▸ EXERCISES TO COMPLETE:
- A) Using the military housing text, explain in one to three sentences why DOD still faces challenges in improving its oversight of privatized housing.
- B) Answer these questions from the military housing text, one answer per line, marked the same way:
(i) About what share of homes on U.S. military installations do private-sector companies own and operate?
(ii) How many of GAO's 30 recommendations on the privatized family housing program have been implemented?
(iii) How often does the Office of the Secretary of Defense review each of the 78 privatized family housing projects?
- C) Pick up the military housing text after its last sentence and continue it.
Start of TEXT BLOCK
Private-sector companies own and operate about 99% of homes on military installations in the United States. We’ve looked at how DOD monitors privatized housing, in light of concerns about poor conditions—including mold and pests.

Since 2018, we’ve made 30 recommendations to help DOD improve its oversight of privatized military housing. We testified about the actions DOD has taken so far—such as increasing inspections of homes and resident outreach.

But DOD continues to face challenges. For example, some improvements require changes to DOD’s legal agreements with the companies. Most companies have agreed to these changes, but some haven’t.

Military Housing

Highlights

What GAO Found

Congress enacted the Military Housing Privatization Initiative (hereafter, the privatized family housing program) to improve the quality of housing for service members and their families, which had been owned and managed by the Department of Defense (DOD). However, over the past several years, congressional concerns regarding DOD’s oversight of the private housing companies has resulted in numerous National Defense Authorization Act requirements. GAO’s related work has resulted in 30 recommendations to improve the privatized family housing program—15 of which have been implemented. GAO found that DOD has made progress in implementing several of these requirements and recommendations. Specifically, DOD has improved:

  • Oversight of the condition of homes. The military departments have increased the frequency of inspections of privatized family homes, and directed use of a standardized inspection checklist during all changes in occupancy. Military housing officials use this checklist to identify housing deficiencies to be corrected before move-in. In addition, the resident is required to acknowledge satisfaction with the condition of the home. The military departments have also initiated uniform safety inspections at their over 205,000 privatized housing units, to be completed by September 30, 2024.
  • Resident communication. The military departments have implemented actions to clearly and systematically communicate the responsibilities, locations, and contact information of local military housing offices to residents, and the difference between these offices and the private housing company. This includes providing residents briefings to ensure they are aware of whom to contact about housing issues and providing for ongoing communication with residents at established intervals.
  • Metrics used to measure project performance. The military departments have revised their performance indicators and incentive fee structures used to determine private housing companies’ eligibility to receive performance incentive fees. Changes to these metrics may provide a more accurate reflection of the condition of the homes and resident satisfaction. For example, the military departments have taken steps to focus metrics on the quality of work completed, rather than work order response times.
  • Leadership’s role in project oversight. The Office of the Secretary of Defense has increased its project oversight by conducting quarterly reviews of each of the 78 privatized family housing projects, requiring the military departments to seek approval prior to making certain changes to these projects, and standardizing the information collected through DOD’s annual resident satisfaction survey.
End of TEXT BLOCK
Start of SOURCE DATA
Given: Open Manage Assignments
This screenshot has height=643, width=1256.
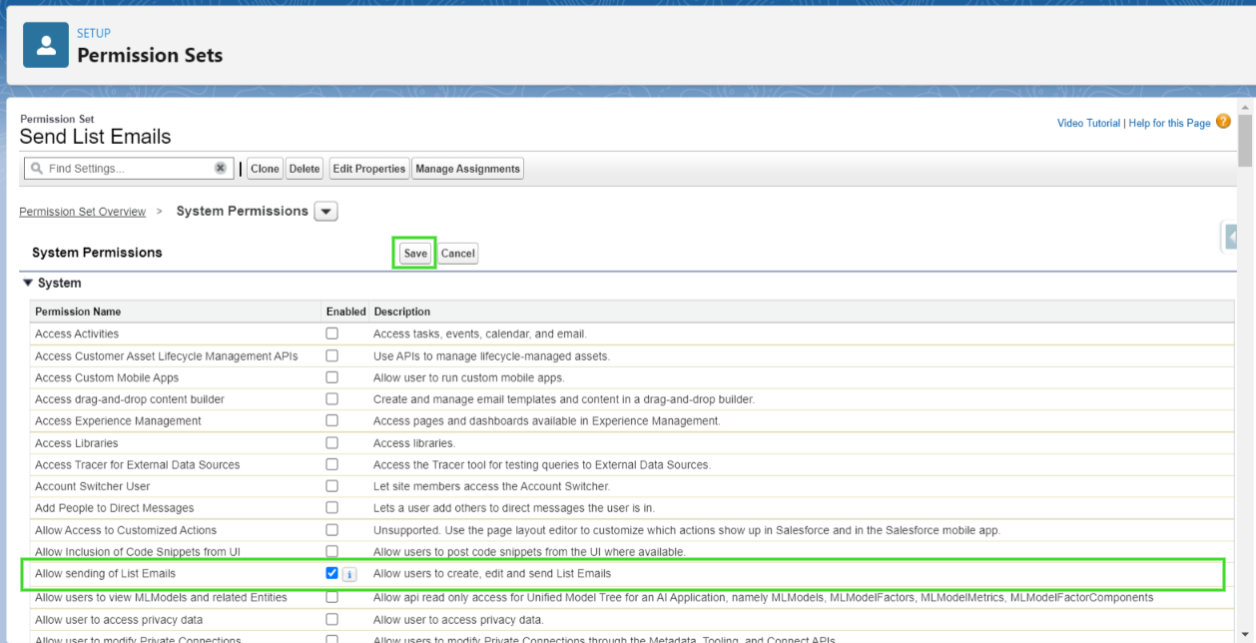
End of SOURCE DATA
▸ ANSWERS BY TASK:
- A) Some of the improvements require changes to DOD's legal agreements with the private housing companies. Most companies have agreed to these changes, but some have not.

- B)
(i) About 99%
(ii) 15
(iii) Quarterly

- C)
Nevertheless, oversight of the privatized family housing program will likely continue to face challenges. In part because DOD cannot unilaterally make changes to projects without the concurrence of the private companies, as demonstrated by DOD’s efforts to implement several legislative provisions. For example, DOD has been statutorily required to establish a Tenant Bill of Rights, but as of March 2022, agreement had not yet been reached with private companies at five installations. While DOD has taken numerous actions to improve its oversight, a continued emphasis on oversight is critical to ensure quality housing for service members and their families.

Why GAO Did This Study

Congress enacted the privatized housing program in 1996 to improve the quality of housing for service members and their families. DOD is responsible for general oversight of the privatized family housing program; and private housing companies own and operate housing projects and are responsible for the maintenance and repair of privatized housing projects.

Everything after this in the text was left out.